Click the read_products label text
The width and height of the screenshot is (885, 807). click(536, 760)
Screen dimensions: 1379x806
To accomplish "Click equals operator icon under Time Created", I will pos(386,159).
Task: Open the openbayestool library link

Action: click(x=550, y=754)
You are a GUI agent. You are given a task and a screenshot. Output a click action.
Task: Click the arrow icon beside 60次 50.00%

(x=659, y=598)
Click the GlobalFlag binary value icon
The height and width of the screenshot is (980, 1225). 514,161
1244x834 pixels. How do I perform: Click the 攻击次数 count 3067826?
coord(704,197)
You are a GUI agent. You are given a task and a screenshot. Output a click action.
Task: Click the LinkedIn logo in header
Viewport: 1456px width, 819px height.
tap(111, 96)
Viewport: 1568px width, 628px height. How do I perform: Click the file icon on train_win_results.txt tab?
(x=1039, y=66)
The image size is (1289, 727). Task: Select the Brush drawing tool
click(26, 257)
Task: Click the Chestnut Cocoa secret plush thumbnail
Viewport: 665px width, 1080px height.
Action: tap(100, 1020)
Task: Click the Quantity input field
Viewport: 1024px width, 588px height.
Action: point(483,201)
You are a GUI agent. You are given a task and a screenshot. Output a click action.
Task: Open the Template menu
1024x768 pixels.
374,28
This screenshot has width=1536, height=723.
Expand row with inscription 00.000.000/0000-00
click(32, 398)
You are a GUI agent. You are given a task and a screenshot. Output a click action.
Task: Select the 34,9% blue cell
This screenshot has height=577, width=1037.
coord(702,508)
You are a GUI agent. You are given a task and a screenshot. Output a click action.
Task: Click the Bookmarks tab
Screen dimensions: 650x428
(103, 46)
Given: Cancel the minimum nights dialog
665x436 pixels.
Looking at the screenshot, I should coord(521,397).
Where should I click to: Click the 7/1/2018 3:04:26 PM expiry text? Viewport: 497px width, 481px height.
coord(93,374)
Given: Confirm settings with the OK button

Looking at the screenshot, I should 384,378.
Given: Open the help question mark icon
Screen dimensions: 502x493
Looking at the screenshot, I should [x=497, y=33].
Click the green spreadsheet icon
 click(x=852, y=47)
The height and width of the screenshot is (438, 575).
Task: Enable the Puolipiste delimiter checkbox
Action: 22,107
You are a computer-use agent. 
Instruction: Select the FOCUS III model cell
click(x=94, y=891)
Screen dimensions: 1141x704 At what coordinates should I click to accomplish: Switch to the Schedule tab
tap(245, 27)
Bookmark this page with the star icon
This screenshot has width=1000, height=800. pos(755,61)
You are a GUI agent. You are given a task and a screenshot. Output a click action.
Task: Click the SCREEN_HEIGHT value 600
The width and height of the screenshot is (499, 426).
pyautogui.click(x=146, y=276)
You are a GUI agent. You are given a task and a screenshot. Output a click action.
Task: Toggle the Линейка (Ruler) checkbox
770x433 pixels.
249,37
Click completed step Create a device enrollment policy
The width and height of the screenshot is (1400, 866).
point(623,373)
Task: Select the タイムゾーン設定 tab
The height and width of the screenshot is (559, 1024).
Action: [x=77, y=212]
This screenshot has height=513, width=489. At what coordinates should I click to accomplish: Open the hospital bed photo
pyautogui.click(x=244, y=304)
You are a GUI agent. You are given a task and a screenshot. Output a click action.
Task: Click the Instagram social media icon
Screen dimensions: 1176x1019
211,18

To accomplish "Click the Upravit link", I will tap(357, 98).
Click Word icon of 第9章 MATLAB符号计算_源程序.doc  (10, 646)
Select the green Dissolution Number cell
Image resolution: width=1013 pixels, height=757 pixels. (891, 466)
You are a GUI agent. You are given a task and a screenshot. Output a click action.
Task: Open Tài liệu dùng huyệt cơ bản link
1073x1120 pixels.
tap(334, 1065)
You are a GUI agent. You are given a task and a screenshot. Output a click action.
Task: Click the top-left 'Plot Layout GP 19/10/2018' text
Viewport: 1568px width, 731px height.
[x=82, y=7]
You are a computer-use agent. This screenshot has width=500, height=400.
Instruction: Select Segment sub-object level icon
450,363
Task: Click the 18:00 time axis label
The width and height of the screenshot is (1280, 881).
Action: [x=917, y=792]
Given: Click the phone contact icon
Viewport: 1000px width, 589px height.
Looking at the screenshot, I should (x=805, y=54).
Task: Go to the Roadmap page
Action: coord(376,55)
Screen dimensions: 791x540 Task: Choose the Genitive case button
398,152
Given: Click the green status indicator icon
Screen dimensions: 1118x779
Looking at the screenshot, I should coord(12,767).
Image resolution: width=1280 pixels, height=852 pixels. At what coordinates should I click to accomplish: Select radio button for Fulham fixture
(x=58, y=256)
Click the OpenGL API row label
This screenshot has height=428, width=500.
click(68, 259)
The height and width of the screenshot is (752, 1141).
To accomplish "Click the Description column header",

▬▬▬▬▬▬▬▬▬▬

■ **THE PROBLEM**
Reproduce every entry above exactly as it was written.

■ **TASK OUTPUT**
Click the read_products label text
The width and height of the screenshot is (885, 807). click(536, 760)
Screen dimensions: 1379x806
To accomplish "Click equals operator icon under Time Created", I will pos(386,159).
Task: Open the openbayestool library link

Action: click(x=550, y=754)
You are a GUI agent. You are given a task and a screenshot. Output a click action.
Task: Click the arrow icon beside 60次 50.00%

(x=659, y=598)
Click the GlobalFlag binary value icon
The height and width of the screenshot is (980, 1225). 514,161
1244x834 pixels. How do I perform: Click the 攻击次数 count 3067826?
coord(704,197)
You are a GUI agent. You are given a task and a screenshot. Output a click action.
Task: Click the LinkedIn logo in header
Viewport: 1456px width, 819px height.
tap(111, 96)
Viewport: 1568px width, 628px height. How do I perform: Click the file icon on train_win_results.txt tab?
(x=1039, y=66)
The image size is (1289, 727). Task: Select the Brush drawing tool
click(26, 257)
Task: Click the Chestnut Cocoa secret plush thumbnail
Viewport: 665px width, 1080px height.
Action: tap(100, 1020)
Task: Click the Quantity input field
Viewport: 1024px width, 588px height.
Action: point(483,201)
You are a GUI agent. You are given a task and a screenshot. Output a click action.
Task: Open the Template menu
1024x768 pixels.
374,28
This screenshot has width=1536, height=723.
Expand row with inscription 00.000.000/0000-00
click(32, 398)
You are a GUI agent. You are given a task and a screenshot. Output a click action.
Task: Select the 34,9% blue cell
This screenshot has height=577, width=1037.
coord(702,508)
You are a GUI agent. You are given a task and a screenshot. Output a click action.
Task: Click the Bookmarks tab
Screen dimensions: 650x428
(103, 46)
Given: Cancel the minimum nights dialog
665x436 pixels.
Looking at the screenshot, I should coord(521,397).
Where should I click to: Click the 7/1/2018 3:04:26 PM expiry text? Viewport: 497px width, 481px height.
coord(93,374)
Given: Confirm settings with the OK button

Looking at the screenshot, I should 384,378.
Given: Open the help question mark icon
Screen dimensions: 502x493
Looking at the screenshot, I should [x=497, y=33].
Click the green spreadsheet icon
 click(x=852, y=47)
The height and width of the screenshot is (438, 575).
Task: Enable the Puolipiste delimiter checkbox
Action: 22,107
You are a computer-use agent. 
Instruction: Select the FOCUS III model cell
click(x=94, y=891)
Screen dimensions: 1141x704 At what coordinates should I click to accomplish: Switch to the Schedule tab
tap(245, 27)
Bookmark this page with the star icon
This screenshot has width=1000, height=800. pos(755,61)
You are a GUI agent. You are given a task and a screenshot. Output a click action.
Task: Click the SCREEN_HEIGHT value 600
The width and height of the screenshot is (499, 426).
pyautogui.click(x=146, y=276)
You are a GUI agent. You are given a task and a screenshot. Output a click action.
Task: Toggle the Линейка (Ruler) checkbox
770x433 pixels.
249,37
Click completed step Create a device enrollment policy
The width and height of the screenshot is (1400, 866).
point(623,373)
Task: Select the タイムゾーン設定 tab
The height and width of the screenshot is (559, 1024).
Action: [x=77, y=212]
This screenshot has height=513, width=489. At what coordinates should I click to accomplish: Open the hospital bed photo
pyautogui.click(x=244, y=304)
You are a GUI agent. You are given a task and a screenshot. Output a click action.
Task: Click the Instagram social media icon
Screen dimensions: 1176x1019
211,18

To accomplish "Click the Upravit link", I will tap(357, 98).
Click Word icon of 第9章 MATLAB符号计算_源程序.doc  (10, 646)
Select the green Dissolution Number cell
Image resolution: width=1013 pixels, height=757 pixels. (891, 466)
You are a GUI agent. You are given a task and a screenshot. Output a click action.
Task: Open Tài liệu dùng huyệt cơ bản link
1073x1120 pixels.
tap(334, 1065)
You are a GUI agent. You are given a task and a screenshot. Output a click action.
Task: Click the top-left 'Plot Layout GP 19/10/2018' text
Viewport: 1568px width, 731px height.
[x=82, y=7]
You are a computer-use agent. This screenshot has width=500, height=400.
Instruction: Select Segment sub-object level icon
450,363
Task: Click the 18:00 time axis label
The width and height of the screenshot is (1280, 881).
Action: [x=917, y=792]
Given: Click the phone contact icon
Viewport: 1000px width, 589px height.
Looking at the screenshot, I should (x=805, y=54).
Task: Go to the Roadmap page
Action: coord(376,55)
Screen dimensions: 791x540 Task: Choose the Genitive case button
398,152
Given: Click the green status indicator icon
Screen dimensions: 1118x779
Looking at the screenshot, I should coord(12,767).
Image resolution: width=1280 pixels, height=852 pixels. At what coordinates should I click to accomplish: Select radio button for Fulham fixture
(x=58, y=256)
Click the OpenGL API row label
This screenshot has height=428, width=500.
click(68, 259)
The height and width of the screenshot is (752, 1141).
To accomplish "Click the Description column header",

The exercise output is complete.